#### [REQUIREMENTS]
a) Answer these questions about the Extra Credit 25 page, one answer per line, marked the same way:
(i) What potential does the equation line give for the cathode half-reaction?
(ii) According to the comment, how many moles of water should the cathode half-reaction produce?
(iii) What value does Table P2 give for the reduction half-reaction of silver?
b) Rewrite the stretch of the Extra Credit 25 page from "1) The same" through "cathode and anode.", changing "accurate" to "precise".

#### [QUOTED PASSAGE]
****************************************

Extra Credit 25

Edited by Jodie Stroeve

Q19.8B

For the reaction

\(\mathrm{Cr_2O_7^{2-}+(aq)+6Ag(s)→2Cr^{3+}(aq) +6Ag^+(aq)+7H_2O(l)}\)

Use the data table to determine

1. Eº_cell
2. K
3. ΔGº
4. Whether the reaction goes substantially to completion when the reactants and products are initially in their standard state.

S19.8B

To determine the Eº_cell of this reaction, we first need to know the reduction potentials of each half-reaction. These can be found in the reduction potential tower.

1. Half reactions:

\(\mathrm{Cathode: {Cr_2O_7^{2-}+14H^++6e^- →2Cr^{3+}+H_2O}}\) \(\mathrm{E=+1.33V}\) According to Table P2: Standard Reduction Potentials Table, your cathode half-cell reaction is incorrect in the number of moles of water produced. It should be seven moles of water transferred rather than one. Balancing the elements in this equation will confirm that the number of atoms of water and oxygen on the reactants vs. products side do not add up if the coefficient in front of water is one, but does equate if the number of moles created is seven.

2)according to the P2: Standard Reductions Table on Libre Texts, the half-cell reduction potential value for this reaction is 1.36 V. I do not think your half cell standard reduction value is completely incorrect, but it may not be as precise as the ones provided through Libretexts.

\(\mathrm{Anode: {Ag(s)→Ag^++e^-}}\) \(\mathrm{E=0.800V}\)

1) The same goes for this half-reaction. According to Table P2: Standard Reduction Potentials Table, the value of the standard cell potential for the reduction half-reaction is .7996 Volts. This is very very close to the value you have, so it is up to you on whether or not to change it, but I do believe that this table provides more accurate reduction values.

Then, the equation for standard cell potential can be applied with the reduction potential values at the cathode and anode.

****************************************

#### [SUPPLIED INFORMATION]

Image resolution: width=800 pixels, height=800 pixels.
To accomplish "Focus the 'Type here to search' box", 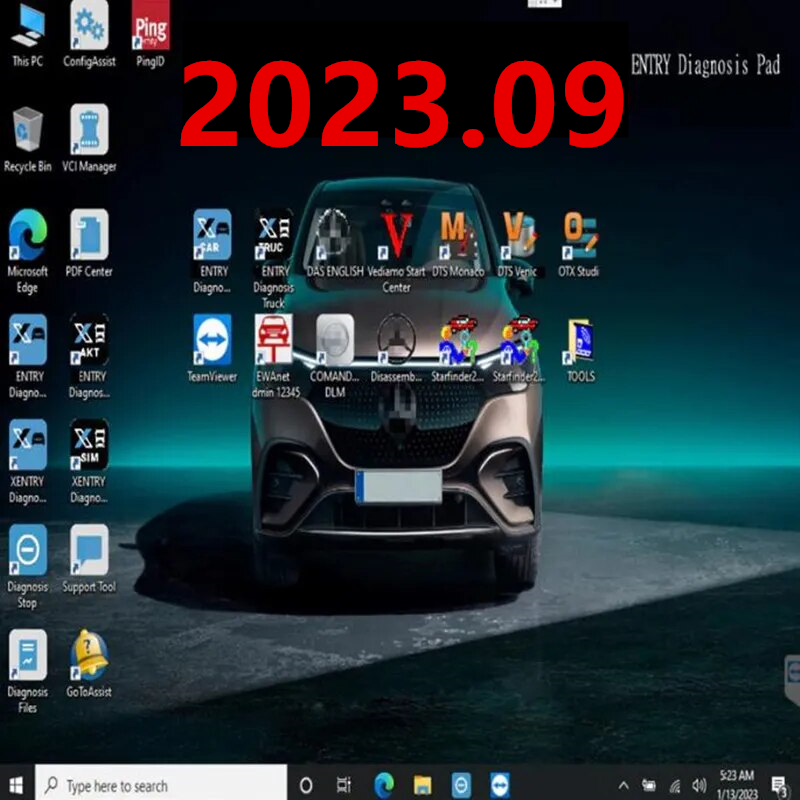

****************************************

#### [THE RESPONSES]
a)
(i) +1.33 V
(ii) Seven
(iii) .7996 Volts

b)
1) The same goes for this half-reaction. According to Table P2: Standard Reduction Potentials Table, the value of the standard cell potential for the reduction half-reaction is .7996 Volts. This is very very close to the value you have, so it is up to you on whether or not to change it, but I do believe that this table provides more precise reduction values.

Then, the equation for standard cell potential can be applied with the reduction potential values at the cathode and anode.